Однажды, в день престольного праздника в храме св. Апостолов, когда патриарх обходил верхнюю галерею, любуясь образами и, насладившись зрелищем, спускался вниз, весь народ почтительно приблизился, которые сидели — поднялись со своих седалищ, чтобы получить благословение, но один из присутствующих, по рассеянности или по чему иному, остался сидеть. Керулларий заметил это и, отрядив церковных глашатаев, иерокириков, грозно потребовал виновника к ответу. Иерокирики подвели его, дрожащего и бледного, к патриаршей кафедре; Керулларий прочитал ему надлежащее внушение, а потом утешил принятием в состав клира.

Керулларий держался весьма высокого представления о своем патриаршем достоинстве. Хотя назначение его зависело от воли императора, однако же это обстоятельство он не считал существенно важным, производил свою власть от Бога и свое избрание относил к устроению Промысла Божия, не допуская, чтобы многим был обязан царю. По его взгляду, достоинство его было выше царского, так как на нем лежала забота руководить поступками царей, исправлять их слабости, словом, быть, по образу Ветхого Завета, не только умилостивителем, но и мстителем. Поэтому в принципе он был против неограниченной монархии и сферу политическую не считал изъятой из области патриаршего ведения, а так как у него дело не расходилось с убеждением, то свой взгляд он и обнаруживал в отношениях к императорам и государству. Пселл в письме к Керулларию не без основания бросил ему упрек в том, что он демократ, недоволен монархией, принижает царей; вместо того чтобы простирать руки к небу и примирять Бога с людьми, вмешивается в светские дела и забывает, что власть, составлявшая некогда одно целое, распалась на две части — на власть царскую и власть архиерейскую.[2380] Человек с такими задатками был бы образцовым византийским самодержцем, и если бы судьба поблагоприятствовала ему украситься короной, может быть, оставил бы о себе память в истории как об одном из лучших представителей византийского абсолютизма; но для Константинопольского патриарха, желавшего прочно сидеть на своем месте, он был недостаточно кроток и слишком самостоятелен.
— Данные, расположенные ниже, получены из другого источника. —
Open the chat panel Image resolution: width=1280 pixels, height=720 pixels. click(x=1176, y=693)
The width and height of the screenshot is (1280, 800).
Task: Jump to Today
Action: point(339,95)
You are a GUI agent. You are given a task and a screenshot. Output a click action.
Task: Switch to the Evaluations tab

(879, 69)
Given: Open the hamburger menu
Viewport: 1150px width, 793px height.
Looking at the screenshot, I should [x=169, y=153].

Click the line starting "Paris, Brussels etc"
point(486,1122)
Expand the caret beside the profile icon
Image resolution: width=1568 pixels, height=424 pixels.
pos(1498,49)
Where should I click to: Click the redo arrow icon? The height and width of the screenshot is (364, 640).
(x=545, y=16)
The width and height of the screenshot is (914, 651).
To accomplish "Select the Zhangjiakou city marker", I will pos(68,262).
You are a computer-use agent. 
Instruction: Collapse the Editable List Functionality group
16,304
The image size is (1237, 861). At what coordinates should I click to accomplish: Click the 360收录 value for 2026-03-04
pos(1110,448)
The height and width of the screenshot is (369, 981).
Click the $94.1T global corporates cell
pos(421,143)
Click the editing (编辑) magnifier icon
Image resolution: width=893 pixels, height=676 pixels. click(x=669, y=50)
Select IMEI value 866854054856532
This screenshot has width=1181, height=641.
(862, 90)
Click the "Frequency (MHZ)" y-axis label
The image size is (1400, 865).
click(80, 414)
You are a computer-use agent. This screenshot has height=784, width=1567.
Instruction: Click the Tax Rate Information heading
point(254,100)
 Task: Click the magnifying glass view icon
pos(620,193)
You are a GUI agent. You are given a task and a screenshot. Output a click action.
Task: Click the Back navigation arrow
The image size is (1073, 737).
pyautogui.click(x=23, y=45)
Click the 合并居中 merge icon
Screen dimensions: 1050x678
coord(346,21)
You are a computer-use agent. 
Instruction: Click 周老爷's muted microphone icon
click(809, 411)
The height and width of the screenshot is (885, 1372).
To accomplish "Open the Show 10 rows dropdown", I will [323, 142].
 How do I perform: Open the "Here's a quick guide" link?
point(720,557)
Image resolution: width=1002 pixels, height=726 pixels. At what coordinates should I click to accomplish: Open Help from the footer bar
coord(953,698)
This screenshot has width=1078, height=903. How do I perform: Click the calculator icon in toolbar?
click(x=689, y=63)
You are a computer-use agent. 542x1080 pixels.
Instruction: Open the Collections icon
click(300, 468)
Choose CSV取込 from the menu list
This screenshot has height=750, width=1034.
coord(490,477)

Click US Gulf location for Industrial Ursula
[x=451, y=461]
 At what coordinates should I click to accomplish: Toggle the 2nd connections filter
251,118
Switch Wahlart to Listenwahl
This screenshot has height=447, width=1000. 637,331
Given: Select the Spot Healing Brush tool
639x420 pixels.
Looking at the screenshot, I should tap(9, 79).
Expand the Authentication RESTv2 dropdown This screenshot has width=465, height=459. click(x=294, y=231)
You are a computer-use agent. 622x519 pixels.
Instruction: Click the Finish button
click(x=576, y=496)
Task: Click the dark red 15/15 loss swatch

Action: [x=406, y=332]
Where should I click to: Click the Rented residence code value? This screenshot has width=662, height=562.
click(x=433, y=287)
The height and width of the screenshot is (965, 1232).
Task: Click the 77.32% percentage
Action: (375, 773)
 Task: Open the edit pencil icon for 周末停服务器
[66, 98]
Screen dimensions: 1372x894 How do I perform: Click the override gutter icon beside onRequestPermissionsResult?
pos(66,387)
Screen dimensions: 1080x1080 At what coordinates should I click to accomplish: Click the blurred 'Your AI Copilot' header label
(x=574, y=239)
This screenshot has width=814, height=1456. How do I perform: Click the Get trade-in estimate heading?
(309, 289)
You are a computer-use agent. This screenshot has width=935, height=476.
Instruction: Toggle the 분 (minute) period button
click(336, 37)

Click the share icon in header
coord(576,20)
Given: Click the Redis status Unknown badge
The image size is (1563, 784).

При Константине Мономахе, не отличавшемся чистотой жизни, представлялось много поводов и случаев для Керуллария обнаружить свою энергию, в видах исправления царских нравов. Невоздержность царя, его легкомысленное отношение к договорам были предметом обличений патриарха. Мономах сердился, высказывал недовольство, но патриарха трудно было сбить с дороги. Потерпев раз неудачу, он вторично приходил во дворец и заводил речь о том же, и так как Мономах был человек переменчивого характера, к тому же уважал патриарха, то в конце концов постоянство последнего побеждало, он достигал цели и царь был даже благодарен за вразумление. Что касается самого Керуллария, то он не всегда был послушен императору, повиновался ему только тогда, когда находил нужным и полезным.[2381] Требуя справедливости от Мономаха, Керулларий был лучшим и преданнейшим его утешителем в минуты невзгод. Во время осады Константинополя Торником, 1047 г., когда Мономах предавался малодушию и доходил до отчаяния, Керулларий поддерживал в нем бодрость всенародными молениями и предсказывал победу, говоря, что придет время, когда стрелы врагов обратятся вспять и поразят их самих; но когда враги действительно были одолены и Мономах, забыв договор, в пылу раздражения велел их казнить, Керулларий поспешил им на помощь, и хотя ему не удалось спасти Торника и Ватацу от ослепления, однако же его укоры и угрозы подействовали на императора, и многие другие мятежники были пощажены.[2382] Когда Мономах находился при смерти, Керулларий тоже не замедлил явиться с утешением. Он не обратил внимания на то, что колесо Фортуны повернуло в другую сторону, что все оставляют Мономаха и бегут к Феодоре; он присутствовал при последних минутах жизни императора, а после смерти, посетив брошенный на произвол судьбы труп и отдав последний долг, сделал распоряжение о приличном званию умершего погребении.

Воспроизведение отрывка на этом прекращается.